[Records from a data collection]
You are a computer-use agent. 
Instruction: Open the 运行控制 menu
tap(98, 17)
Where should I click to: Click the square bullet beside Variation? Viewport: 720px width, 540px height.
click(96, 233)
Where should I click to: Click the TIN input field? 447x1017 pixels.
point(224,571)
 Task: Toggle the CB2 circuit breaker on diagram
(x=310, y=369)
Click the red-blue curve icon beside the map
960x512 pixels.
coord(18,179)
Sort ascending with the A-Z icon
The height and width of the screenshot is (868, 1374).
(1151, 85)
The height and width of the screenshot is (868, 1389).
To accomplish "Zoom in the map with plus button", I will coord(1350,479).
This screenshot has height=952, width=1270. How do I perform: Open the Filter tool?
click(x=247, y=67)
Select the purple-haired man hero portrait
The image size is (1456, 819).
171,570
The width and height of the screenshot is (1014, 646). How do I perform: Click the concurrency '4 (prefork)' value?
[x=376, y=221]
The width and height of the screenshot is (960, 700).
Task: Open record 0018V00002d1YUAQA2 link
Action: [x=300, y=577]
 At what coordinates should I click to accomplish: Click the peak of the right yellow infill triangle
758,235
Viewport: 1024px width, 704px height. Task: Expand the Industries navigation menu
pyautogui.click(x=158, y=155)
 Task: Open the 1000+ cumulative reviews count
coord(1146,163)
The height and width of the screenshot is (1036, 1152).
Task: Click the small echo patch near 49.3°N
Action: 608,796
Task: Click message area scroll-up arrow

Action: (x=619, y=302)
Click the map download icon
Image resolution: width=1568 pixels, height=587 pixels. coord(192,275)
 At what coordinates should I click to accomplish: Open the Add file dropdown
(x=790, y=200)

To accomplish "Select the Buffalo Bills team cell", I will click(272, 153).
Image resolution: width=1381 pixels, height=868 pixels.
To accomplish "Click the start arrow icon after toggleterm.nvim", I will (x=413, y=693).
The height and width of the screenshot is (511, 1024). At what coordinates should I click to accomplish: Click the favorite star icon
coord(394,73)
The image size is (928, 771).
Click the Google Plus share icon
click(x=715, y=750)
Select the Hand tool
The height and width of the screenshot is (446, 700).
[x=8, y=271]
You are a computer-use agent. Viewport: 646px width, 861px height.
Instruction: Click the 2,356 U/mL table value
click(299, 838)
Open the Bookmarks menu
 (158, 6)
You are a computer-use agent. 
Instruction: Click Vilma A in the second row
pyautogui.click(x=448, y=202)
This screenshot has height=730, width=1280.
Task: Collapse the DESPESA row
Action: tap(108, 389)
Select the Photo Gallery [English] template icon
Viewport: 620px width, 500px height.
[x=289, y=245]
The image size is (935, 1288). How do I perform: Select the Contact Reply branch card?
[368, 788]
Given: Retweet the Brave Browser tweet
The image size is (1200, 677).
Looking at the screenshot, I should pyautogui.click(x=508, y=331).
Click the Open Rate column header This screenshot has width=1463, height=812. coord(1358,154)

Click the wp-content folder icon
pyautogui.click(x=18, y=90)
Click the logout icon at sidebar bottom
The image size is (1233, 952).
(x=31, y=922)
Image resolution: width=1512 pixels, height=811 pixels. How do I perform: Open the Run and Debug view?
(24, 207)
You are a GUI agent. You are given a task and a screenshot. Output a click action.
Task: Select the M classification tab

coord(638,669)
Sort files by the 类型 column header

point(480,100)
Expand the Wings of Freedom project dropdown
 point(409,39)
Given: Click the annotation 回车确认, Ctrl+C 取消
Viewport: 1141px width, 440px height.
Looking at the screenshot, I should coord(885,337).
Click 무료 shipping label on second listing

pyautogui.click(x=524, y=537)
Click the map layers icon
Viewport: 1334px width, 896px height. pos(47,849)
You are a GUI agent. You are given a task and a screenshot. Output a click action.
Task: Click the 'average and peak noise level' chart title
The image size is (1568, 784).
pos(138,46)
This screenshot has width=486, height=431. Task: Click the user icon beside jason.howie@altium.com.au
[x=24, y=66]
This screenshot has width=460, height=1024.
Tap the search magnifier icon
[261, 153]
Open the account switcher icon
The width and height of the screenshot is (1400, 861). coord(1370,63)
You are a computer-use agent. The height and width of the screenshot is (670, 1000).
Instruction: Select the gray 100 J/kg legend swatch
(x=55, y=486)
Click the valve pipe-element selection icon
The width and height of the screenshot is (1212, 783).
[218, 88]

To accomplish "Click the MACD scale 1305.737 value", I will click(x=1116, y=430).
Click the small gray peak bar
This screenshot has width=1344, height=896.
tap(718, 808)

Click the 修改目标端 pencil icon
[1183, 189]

**TASK BRIEF**
Rewrite the lines of the records that run from the line containing "The height and width of the screenshot is (868, 1389)." through the line containing "Image resolution: width=1568" as a JSON list of strings, one string per line, with blank lines omitted. Include both end lines and nothing outside this span.

**THE COMPLETED TASK**
[
  "The height and width of the screenshot is (868, 1389).",
  "To accomplish \"Zoom in the map with plus button\", I will coord(1350,479).",
  "This screenshot has height=952, width=1270. How do I perform: Open the Filter tool?",
  "click(x=247, y=67)",
  "Select the purple-haired man hero portrait",
  "The image size is (1456, 819).",
  "171,570",
  "The width and height of the screenshot is (1014, 646). How do I perform: Click the concurrency '4 (prefork)' value?",
  "[x=376, y=221]",
  "The width and height of the screenshot is (960, 700).",
  "Task: Open record 0018V00002d1YUAQA2 link",
  "Action: [x=300, y=577]",
  " At what coordinates should I click to accomplish: Click the peak of the right yellow infill triangle",
  "758,235",
  "Viewport: 1024px width, 704px height. Task: Expand the Industries navigation menu",
  "pyautogui.click(x=158, y=155)",
  " Task: Open the 1000+ cumulative reviews count",
  "coord(1146,163)",
  "The height and width of the screenshot is (1036, 1152).",
  "Task: Click the small echo patch near 49.3°N",
  "Action: 608,796",
  "Task: Click message area scroll-up arrow",
  "Action: (x=619, y=302)",
  "Click the map download icon",
  "Image resolution: width=1568 pixels, height=587 pixels. coord(192,275)"
]